In cima a una montagna viveva un piccolo drago di nome Fiammetto. Aveva ali rosso acceso e dalla punta del naso uscivano lingue di fuoco calde e luminose.
Fiammetto desiderava tanto avere degli amici. Ogni mattina scendeva al prato dove gli animaletti giocavano.
— Buongiorno! — diceva Fiammetto.
Ma i coniglietti subito si nascondevano tra i cespugli. Gli scoiattoli saltavano sui rami più alti. Persino i ricci, che sono coraggiosi, scappavano lontano.
— Lui sputa fuoco! — sussurravano. — Meglio stare alla larga!
Fiammetto tornava triste alla sua grotta. Si sentiva così solo.

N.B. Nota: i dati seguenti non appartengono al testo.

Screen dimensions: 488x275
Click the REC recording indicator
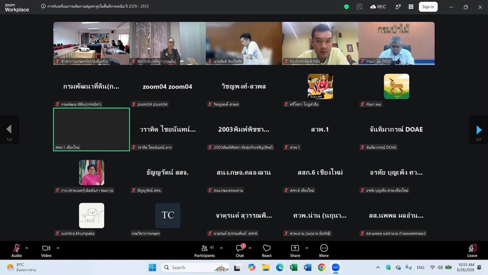tap(378, 7)
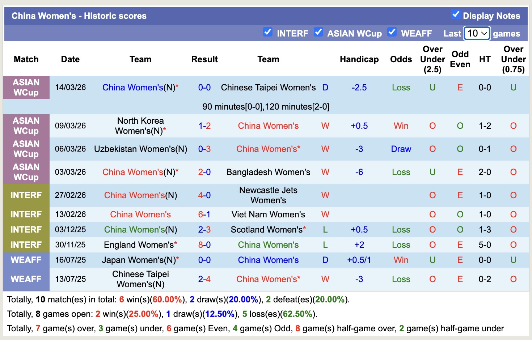532x340 pixels.
Task: Click the North Korea Women's team name
Action: click(140, 126)
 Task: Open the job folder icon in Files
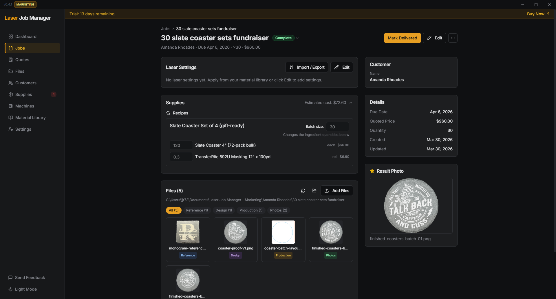314,191
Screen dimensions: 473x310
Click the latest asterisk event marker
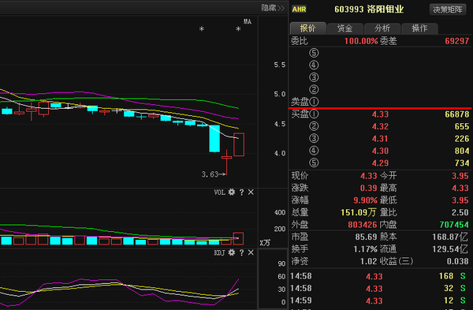(x=238, y=29)
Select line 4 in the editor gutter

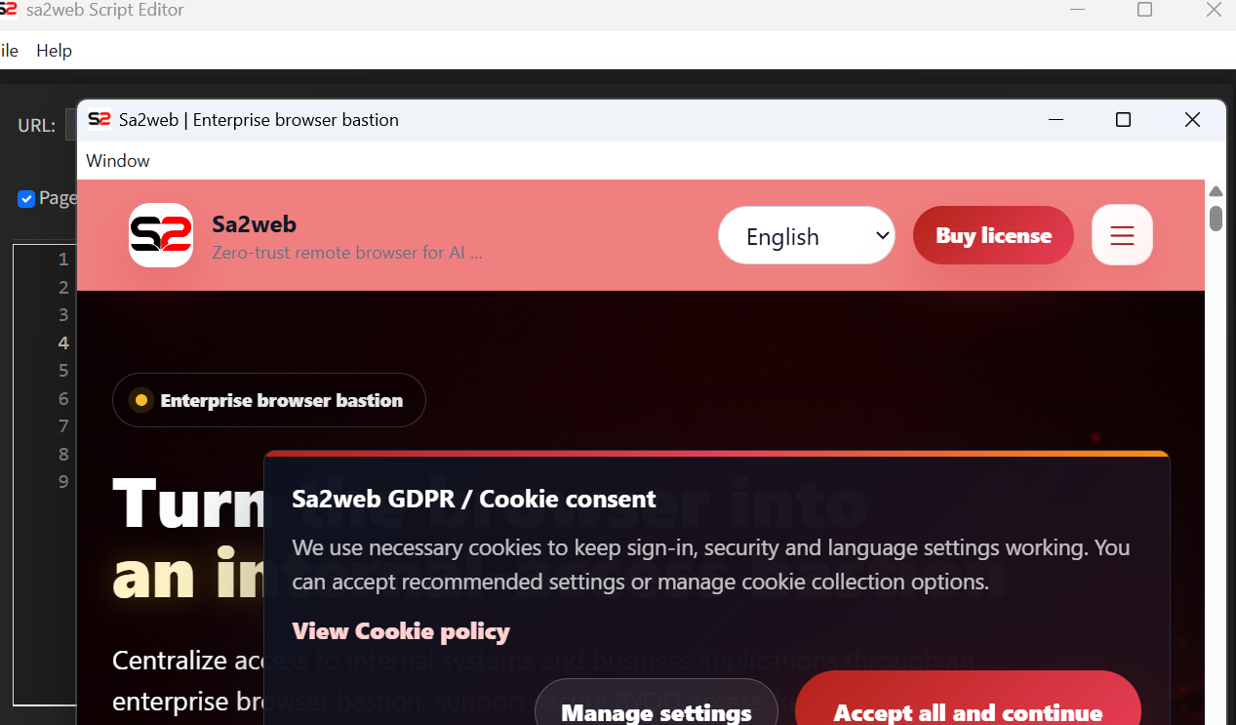(x=63, y=342)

Un mattino d'inverno sentì un piccolo pigolio. Vicino a un vecchio tronco c'era un uccellino minuscolo. Era caduto dal nido e tremava dal freddo. Le sue ali erano diventate blu, il becco tremava.
— Aiutami! — pigolò l'uccellino. — Ho tanto freddo!
Fiammetto ebbe paura.
— Ma io sputo fuoco, — disse piano. — Tutti mi temono.
— Io ho bisogno di caldo, — sussurrò l'uccellino. — Sto gelando.
Il drago si avvicinò con cautela. Soffiò una fiammella calda nell'aria accanto all'uccellino. Il calore avvolse il piccolo.
L'uccellino smise di tremare. Le sue ali tornarono rosa.
— Ancora un po', — chiese.
Fiammetto si sedette vicino e soffiò calore, finché l'uccellino non fu del tutto riscaldato.
Dietro i cespugli gli animaletti avevano visto tutto. La prima uscì la scoiattolina.
— Hai salvato l'uccellino con il tuo fuoco! — disse stupita.
Anche i coniglietti uscirono.
— Credevamo che il fuoco fosse spaventoso, — confessò un coniglietto. — Invece è caldo e buono.
— Dipende da come lo si usa, — disse Fiammetto piano.
La mamma cinciallegra arrivò e portò l'uccellino al nido. Cinguettava allegramente per ringraziare il drago.
Quella sera gli animaletti invitarono Fiammetto sotto la grande quercia, dove ascoltarono tutti insieme le storie della buonanotte.
Il drago si sedette in mezzo ai nuovi amici. Si sentiva il cuore caldo.
Quando fece buio e venne freddo, i piccoli animali chiesero:
— Fiammetto, ci scaldi un po'?
Il drago soffiò felice il suo calore, e tutti guardarono le stelle finché non si addormentarono, cullati dal fruscio delle foglie.